- Records to process -
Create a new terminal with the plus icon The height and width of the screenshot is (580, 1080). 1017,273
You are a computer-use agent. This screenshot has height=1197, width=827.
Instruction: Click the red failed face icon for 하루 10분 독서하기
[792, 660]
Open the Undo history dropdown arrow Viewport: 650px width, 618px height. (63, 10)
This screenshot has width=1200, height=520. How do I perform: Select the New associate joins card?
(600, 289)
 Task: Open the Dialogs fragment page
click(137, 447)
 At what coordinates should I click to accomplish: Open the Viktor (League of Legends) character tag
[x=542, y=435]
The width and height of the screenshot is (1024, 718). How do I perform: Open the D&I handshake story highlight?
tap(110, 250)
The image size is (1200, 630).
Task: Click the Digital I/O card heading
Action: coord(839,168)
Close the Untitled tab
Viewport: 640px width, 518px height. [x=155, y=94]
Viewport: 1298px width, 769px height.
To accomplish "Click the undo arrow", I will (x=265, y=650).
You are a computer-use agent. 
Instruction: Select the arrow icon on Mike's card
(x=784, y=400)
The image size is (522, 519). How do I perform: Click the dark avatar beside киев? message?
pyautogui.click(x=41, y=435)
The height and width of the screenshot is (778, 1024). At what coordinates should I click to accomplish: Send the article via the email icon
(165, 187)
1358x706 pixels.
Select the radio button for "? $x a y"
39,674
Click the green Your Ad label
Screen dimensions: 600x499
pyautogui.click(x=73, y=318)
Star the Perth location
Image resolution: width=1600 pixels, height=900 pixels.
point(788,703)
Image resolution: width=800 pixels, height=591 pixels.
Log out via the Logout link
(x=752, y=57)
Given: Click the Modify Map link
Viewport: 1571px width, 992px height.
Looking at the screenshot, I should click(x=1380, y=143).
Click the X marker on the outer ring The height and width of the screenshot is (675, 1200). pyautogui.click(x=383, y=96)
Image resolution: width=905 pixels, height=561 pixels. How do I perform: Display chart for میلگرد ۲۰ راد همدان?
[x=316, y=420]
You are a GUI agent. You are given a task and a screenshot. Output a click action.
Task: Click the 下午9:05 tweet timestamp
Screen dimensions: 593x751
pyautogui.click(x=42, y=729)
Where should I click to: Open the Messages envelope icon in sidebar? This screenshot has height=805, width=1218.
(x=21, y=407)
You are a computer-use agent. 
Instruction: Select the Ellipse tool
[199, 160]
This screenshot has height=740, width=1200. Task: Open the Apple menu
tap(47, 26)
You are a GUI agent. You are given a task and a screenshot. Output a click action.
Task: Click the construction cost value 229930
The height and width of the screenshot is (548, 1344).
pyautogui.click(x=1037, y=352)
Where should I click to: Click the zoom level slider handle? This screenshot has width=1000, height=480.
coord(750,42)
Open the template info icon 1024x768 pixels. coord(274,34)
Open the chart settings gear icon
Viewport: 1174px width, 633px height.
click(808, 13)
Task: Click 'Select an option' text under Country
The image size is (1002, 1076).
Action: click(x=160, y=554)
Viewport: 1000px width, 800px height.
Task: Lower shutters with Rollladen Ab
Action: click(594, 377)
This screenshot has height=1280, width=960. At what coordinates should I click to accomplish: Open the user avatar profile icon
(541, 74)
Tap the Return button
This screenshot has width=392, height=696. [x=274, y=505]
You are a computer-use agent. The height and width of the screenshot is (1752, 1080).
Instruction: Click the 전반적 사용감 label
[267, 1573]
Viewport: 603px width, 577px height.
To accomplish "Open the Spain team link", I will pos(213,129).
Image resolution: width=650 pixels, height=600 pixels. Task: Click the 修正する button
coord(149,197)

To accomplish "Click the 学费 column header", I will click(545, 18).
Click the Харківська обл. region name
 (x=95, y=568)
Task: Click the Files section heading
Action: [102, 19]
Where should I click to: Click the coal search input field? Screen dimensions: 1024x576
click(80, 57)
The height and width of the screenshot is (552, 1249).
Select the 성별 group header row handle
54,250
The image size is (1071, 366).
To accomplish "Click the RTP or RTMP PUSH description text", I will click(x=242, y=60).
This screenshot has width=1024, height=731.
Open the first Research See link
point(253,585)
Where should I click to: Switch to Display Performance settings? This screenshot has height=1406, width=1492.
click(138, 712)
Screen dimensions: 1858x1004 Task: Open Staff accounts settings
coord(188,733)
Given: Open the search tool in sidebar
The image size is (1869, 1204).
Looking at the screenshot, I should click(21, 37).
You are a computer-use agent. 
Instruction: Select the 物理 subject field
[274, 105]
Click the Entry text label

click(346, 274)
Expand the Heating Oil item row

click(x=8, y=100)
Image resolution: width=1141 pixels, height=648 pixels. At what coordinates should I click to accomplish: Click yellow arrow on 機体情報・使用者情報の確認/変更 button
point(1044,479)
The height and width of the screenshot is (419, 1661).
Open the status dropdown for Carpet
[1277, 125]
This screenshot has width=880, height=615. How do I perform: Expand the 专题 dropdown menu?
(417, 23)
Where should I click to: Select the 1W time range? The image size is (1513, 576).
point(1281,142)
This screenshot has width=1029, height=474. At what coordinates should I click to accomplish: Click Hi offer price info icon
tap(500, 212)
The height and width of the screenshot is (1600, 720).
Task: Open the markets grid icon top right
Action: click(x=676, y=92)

- Task brief -
Above are the records; print exactly the lines from the line with "Instruction: Select the 物理 subject field" to the line with "The height and width of the screenshot is (419, 1661).", including both, and nothing else.

- Task output -
Instruction: Select the 物理 subject field
[274, 105]
Click the Entry text label

click(346, 274)
Expand the Heating Oil item row

click(x=8, y=100)
Image resolution: width=1141 pixels, height=648 pixels. At what coordinates should I click to accomplish: Click yellow arrow on 機体情報・使用者情報の確認/変更 button
point(1044,479)
The height and width of the screenshot is (419, 1661).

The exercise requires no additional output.